### TEXT BLOCK

----------

Some runner-ups for the highest paying Machine Learning frameworks to know are Apache Spark and Scikit-learn.

Easiest to Learn

Scikit-learn

Reference from Wikipedia

Scikit-learn has very intuitive and easy to use documentation in which there are tutorials and examples which are provided for all standard Machine Learning needs such as Regression, SVMs, Naive Bayes, Clustering, and others. Moreover, Scikit-learn integrates seamlessly with other intuitive Mathematical libraries that can simplify the understanding and usage of Machine Learning concepts. These libraries include NumPy, Pandas, SciPy, and Matplotlib among others.

What are some runner-ups?

None because when it comes to Machine Learning, the fundamental Mathematical and Statistical concepts are the most important to learn. Scikit-learn provides an easy way to learn these concepts through documentation and practical examples. Other tools such as TensorFlow, PyTorch, Keras, or Apache Spark enable more specialized Machine Learning cases in which more of a Machine Learning proficiency is needed.

----------

### DATA EXTRACT

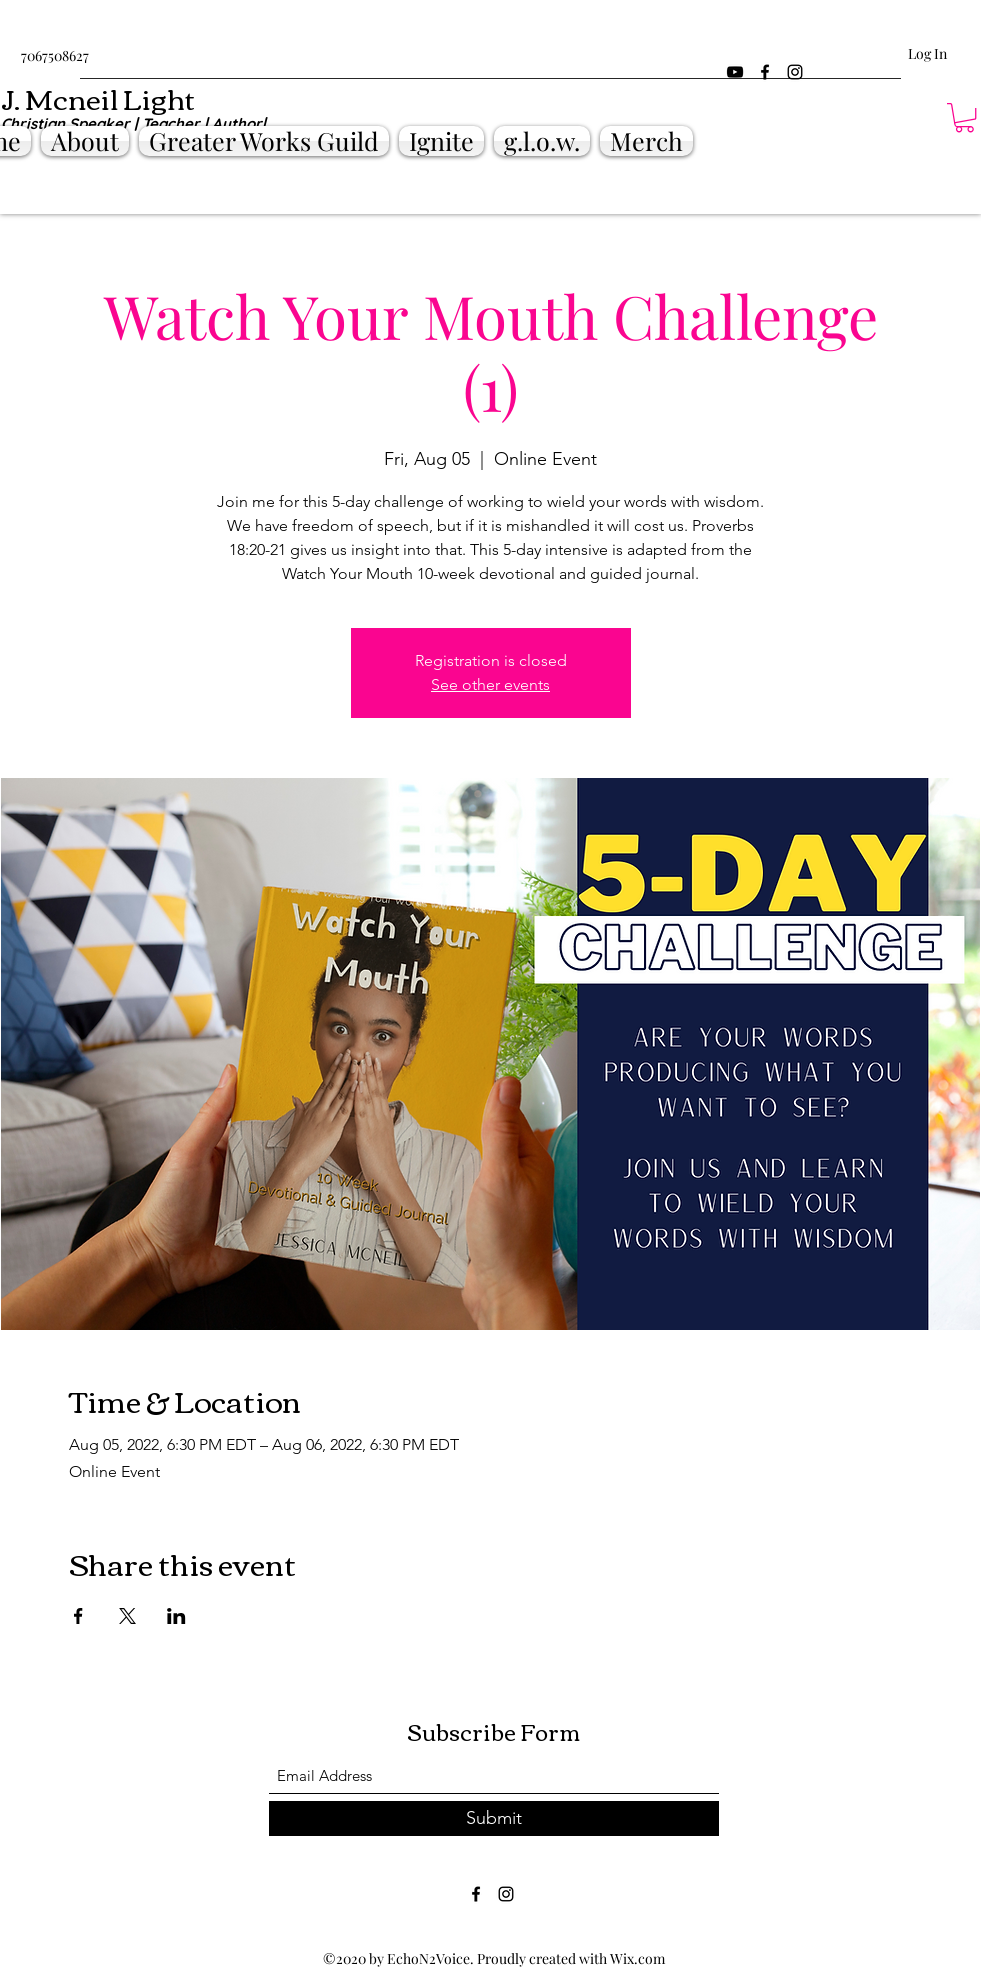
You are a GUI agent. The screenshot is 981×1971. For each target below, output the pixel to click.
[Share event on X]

----------

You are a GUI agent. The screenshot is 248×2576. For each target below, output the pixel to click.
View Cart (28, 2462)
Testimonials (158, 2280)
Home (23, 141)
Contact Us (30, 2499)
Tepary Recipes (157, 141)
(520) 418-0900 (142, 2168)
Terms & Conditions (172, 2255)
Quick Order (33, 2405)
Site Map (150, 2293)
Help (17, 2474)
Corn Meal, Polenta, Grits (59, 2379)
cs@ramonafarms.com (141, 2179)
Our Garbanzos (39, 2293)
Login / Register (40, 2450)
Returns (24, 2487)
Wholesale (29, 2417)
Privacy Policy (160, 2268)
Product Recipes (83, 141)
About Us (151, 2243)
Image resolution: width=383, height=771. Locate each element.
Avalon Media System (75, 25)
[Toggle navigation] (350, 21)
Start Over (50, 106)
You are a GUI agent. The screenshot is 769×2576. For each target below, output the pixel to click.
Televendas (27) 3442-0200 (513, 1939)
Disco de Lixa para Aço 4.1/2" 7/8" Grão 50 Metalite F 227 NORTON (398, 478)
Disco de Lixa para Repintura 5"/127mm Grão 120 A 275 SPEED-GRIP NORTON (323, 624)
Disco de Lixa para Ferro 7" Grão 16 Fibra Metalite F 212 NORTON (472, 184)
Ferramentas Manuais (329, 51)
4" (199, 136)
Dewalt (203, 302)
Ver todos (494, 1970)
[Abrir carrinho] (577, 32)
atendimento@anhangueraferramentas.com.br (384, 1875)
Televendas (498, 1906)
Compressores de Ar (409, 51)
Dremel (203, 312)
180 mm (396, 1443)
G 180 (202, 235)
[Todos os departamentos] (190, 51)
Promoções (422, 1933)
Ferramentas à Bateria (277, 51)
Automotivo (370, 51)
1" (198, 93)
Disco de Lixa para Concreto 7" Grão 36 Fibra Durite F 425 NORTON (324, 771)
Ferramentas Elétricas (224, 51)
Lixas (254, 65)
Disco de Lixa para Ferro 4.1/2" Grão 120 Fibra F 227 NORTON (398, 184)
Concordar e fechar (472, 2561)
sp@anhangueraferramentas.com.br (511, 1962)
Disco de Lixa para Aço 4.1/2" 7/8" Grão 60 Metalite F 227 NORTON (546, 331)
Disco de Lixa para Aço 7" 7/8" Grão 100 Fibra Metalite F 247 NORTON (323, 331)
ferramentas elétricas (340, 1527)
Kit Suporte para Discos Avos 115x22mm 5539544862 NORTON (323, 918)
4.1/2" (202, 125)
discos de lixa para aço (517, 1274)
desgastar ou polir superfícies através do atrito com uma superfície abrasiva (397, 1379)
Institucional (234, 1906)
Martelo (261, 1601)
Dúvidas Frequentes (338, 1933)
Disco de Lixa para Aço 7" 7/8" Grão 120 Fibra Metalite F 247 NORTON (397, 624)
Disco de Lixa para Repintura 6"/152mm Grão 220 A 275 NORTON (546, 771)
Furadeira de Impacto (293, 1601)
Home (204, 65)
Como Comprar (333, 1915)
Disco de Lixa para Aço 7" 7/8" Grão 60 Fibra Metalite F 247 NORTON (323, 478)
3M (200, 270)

----------

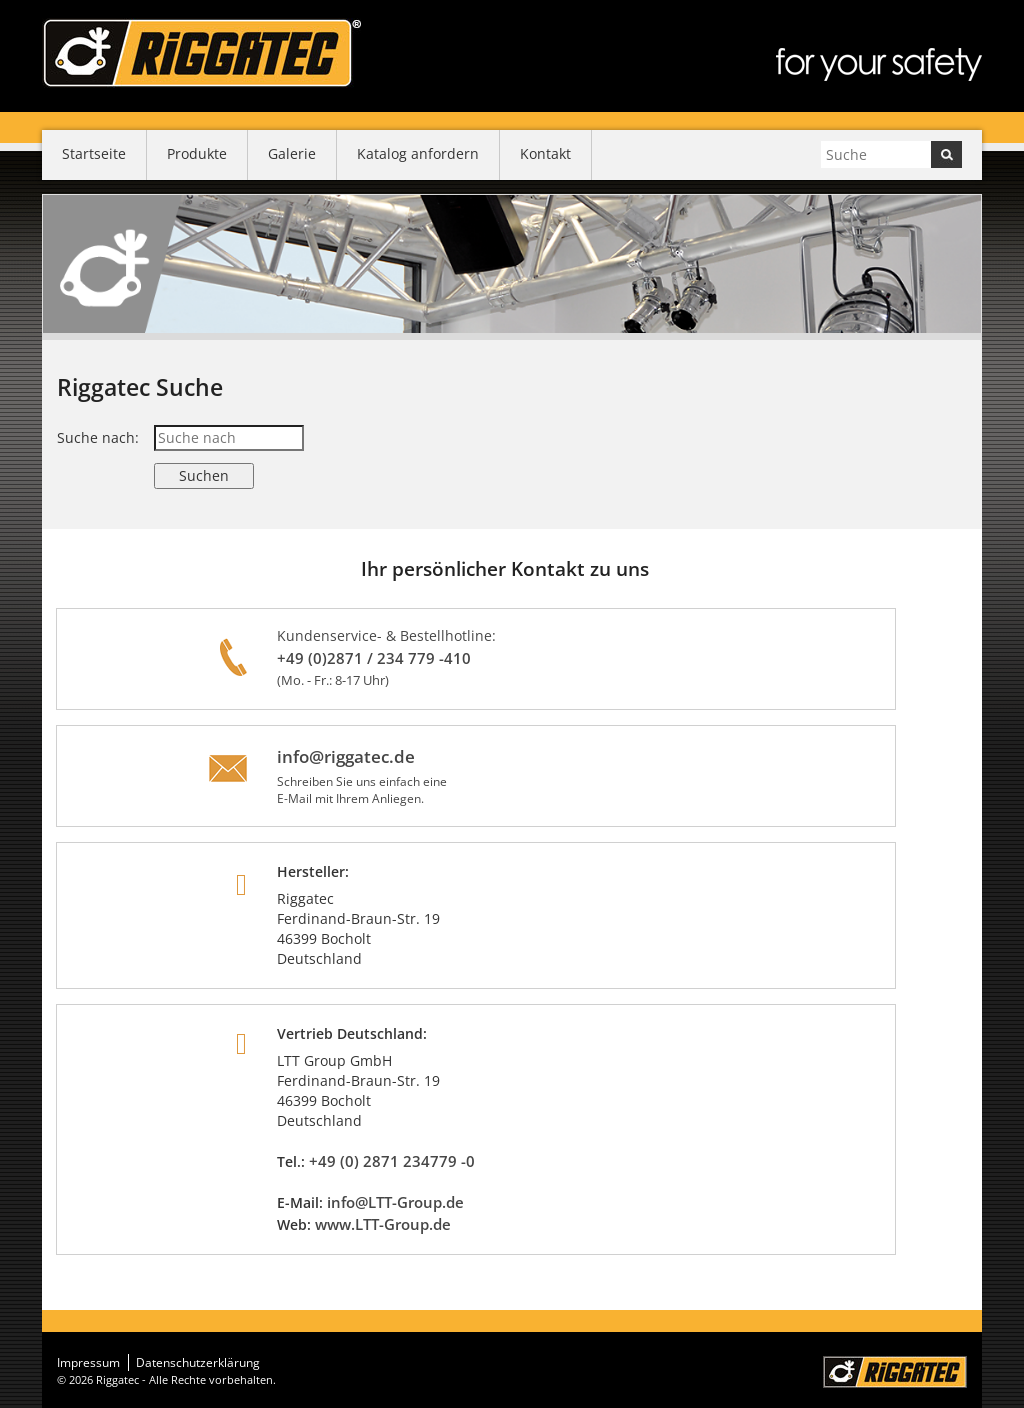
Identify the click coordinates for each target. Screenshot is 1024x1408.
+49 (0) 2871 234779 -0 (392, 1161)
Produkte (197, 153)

----------

### REQUIRED WORK
Transcribe the entire passage about Scikit-learn and other machine learning frameworks, word for word.

### OUTPUT FOR THIS TASK
Some runner-ups for the highest paying Machine Learning frameworks to know are Apache Spark and Scikit-learn.

Easiest to Learn

Scikit-learn

Reference from Wikipedia

Scikit-learn has very intuitive and easy to use documentation in which there are tutorials and examples which are provided for all standard Machine Learning needs such as Regression, SVMs, Naive Bayes, Clustering, and others. Moreover, Scikit-learn integrates seamlessly with other intuitive Mathematical libraries that can simplify the understanding and usage of Machine Learning concepts. These libraries include NumPy, Pandas, SciPy, and Matplotlib among others.

What are some runner-ups?

None because when it comes to Machine Learning, the fundamental Mathematical and Statistical concepts are the most important to learn. Scikit-learn provides an easy way to learn these concepts through documentation and practical examples. Other tools such as TensorFlow, PyTorch, Keras, or Apache Spark enable more specialized Machine Learning cases in which more of a Machine Learning proficiency is needed.